A la frontière mexicaine, côté Texas, Llewyn Moss, qui vit chichement dans une caravane, découvre, lors d’une sortie de chasse à la biche, une brochette
de dix à douze malheureux cadavres, copieusement ensanglantés, à l’air stupide de ceux qui se sont figés pour l’éternité sans avoir eu le temps de prendre une petite pose.
Sur la scène macabre, il recueille, dans une camionnette, les ultimes borborygmes d’un pas tout à fait mort, détrousse les défunts, et, outre de la drogue, tombe sur une valise bourrée de billets de banque, de quoi faire nettement mieux qu’arrondir ses fins de mois. C’est son jour de chance, mais il risque de le payer plus cher que tout l’argent contenu dans la valise si l’on considère que rien ne vaut la vie… il se saisit du magot en dépit du danger.
En effet le mec à qui appartient la valise a embauché un tueur à gage d’un genre particulier : un mexicain énigmatique qui assassine tous les gens qu’il trouve sur sa route avec une arme à air comprimé, destinée à estourbir les bœufs dans les abattoirs. Il l’utilise également pour casser toutes les serrures.
Llewyn envoie sa femme au loin, dans sa famille, et quitte la caravane. Une course-poursuite de grande qualité s’ensuit, au travers d’un parcours
constellé d’émotions fortes, d’hémoglobine. Les savants effets de clair-obscur font rayonner ces scènes d'action.
Le tueur porte un nom étrange non mémorisable. Llewyn l’appelle « Sugar », par dérision. C’est le genre de type qui, si vous le croisez, à priori ne vous effraie pas, mais vous intrigue. Il n’a pas l’air d’être avec vous, ni l’air plongé dans ses pensées: sa présence est évidente, mais nimbée d’une sorte de vide dans l’expression, dans le sourire neutre, sur la face : vous avez le temps de penser ça : « tiens, il y a un petit truc qui cloche chez lui… » avant de passer ad patres…
Cependant, il fait grâce au tenancier du comptoir, chez qui il est venu prendre de l’essence : il lui propose de jouer sa vie à pile ou face. L’homme qui n’a rien à perdre, accepte.
Le visage de Sugar est figé comme un masque. On peut penser qu’il est là pour venger la population mexicaine, mais il tue aussi des gens du pays. Il m’apparaît comme la représentation de la mort en personne. Il est indestructible. Sérieusement blessé, il revient sans trop d’efforts à la vie.
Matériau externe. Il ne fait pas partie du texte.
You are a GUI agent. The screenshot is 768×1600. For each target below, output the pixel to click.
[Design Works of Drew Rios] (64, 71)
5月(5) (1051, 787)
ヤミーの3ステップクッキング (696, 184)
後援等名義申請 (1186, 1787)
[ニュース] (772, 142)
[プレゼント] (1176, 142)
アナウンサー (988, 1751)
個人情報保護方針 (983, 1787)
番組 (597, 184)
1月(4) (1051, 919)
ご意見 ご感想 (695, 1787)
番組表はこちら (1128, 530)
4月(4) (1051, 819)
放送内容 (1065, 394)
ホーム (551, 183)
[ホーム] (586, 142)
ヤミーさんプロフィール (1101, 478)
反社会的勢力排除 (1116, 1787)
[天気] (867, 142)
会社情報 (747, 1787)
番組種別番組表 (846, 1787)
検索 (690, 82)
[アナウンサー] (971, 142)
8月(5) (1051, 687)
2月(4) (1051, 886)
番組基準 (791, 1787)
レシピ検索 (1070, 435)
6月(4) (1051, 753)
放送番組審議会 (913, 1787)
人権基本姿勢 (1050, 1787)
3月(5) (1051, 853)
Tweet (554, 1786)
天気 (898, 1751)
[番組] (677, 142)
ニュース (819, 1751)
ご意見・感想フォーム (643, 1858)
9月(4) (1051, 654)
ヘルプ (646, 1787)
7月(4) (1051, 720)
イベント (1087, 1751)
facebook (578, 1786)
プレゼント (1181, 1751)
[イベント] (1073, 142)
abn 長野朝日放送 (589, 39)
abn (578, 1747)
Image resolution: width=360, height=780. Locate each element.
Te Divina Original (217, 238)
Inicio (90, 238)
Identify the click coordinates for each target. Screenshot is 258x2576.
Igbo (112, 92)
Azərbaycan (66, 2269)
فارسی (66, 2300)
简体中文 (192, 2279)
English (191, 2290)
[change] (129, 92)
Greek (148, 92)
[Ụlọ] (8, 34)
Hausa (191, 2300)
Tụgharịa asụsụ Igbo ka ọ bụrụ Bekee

Le shérif (Tommy Lee Jones),le " vieil homme" du titre, flic sexagénaire usé, suit l’affaire sans pouvoir réellement enquêter. Ce problème dépasse les compétences des autorités légales. Il fait de la philosophie, et raconte ses souvenirs, en voix off et en personne. Où sont passées les vraies valeurs ? Est-ce que Dieu pense à lui, dans ses moments perdus, et croit-Il encore en l’Amérique ? Il ressemble au personnage qu’il jouait dans « les Trois enterrements de Melquiadès » mais n’a plus envie de donner des leçons et se plaît dans une mélancolie désabusée, petite musique triste et douce qui vient en contrepoint des scènes de feu et de sang, les ponctuant.
J’aime bien la séquence ou Moss, blessé, les vêtements maculés de sang, rencontre deux jeunes gens et paie l’un d’entre eux pour un blouson qui masquera sa misère. La séquence se répète, plus tard avec Sugar, lui-même ensanglanté, qui va croiser deux gamins, et l’un deux lui donnera sa chemise, avec élan. Ces scènes sont de bons sketches pour parodier la charité chrétienne. La façon dont les passants réagissent face à l’homme en sang (d’abord faire comme si de rien n’était, puis tout de même proposer timidement de l’aide) et le fait que l’on donne sa chemise au tueur, mais que l’on vend un blouson au brave type…
Dans l’ensemble, on prend plaisir à ce film. Les frères Coen se servent avec habileté des ficelles du road-movie et du western.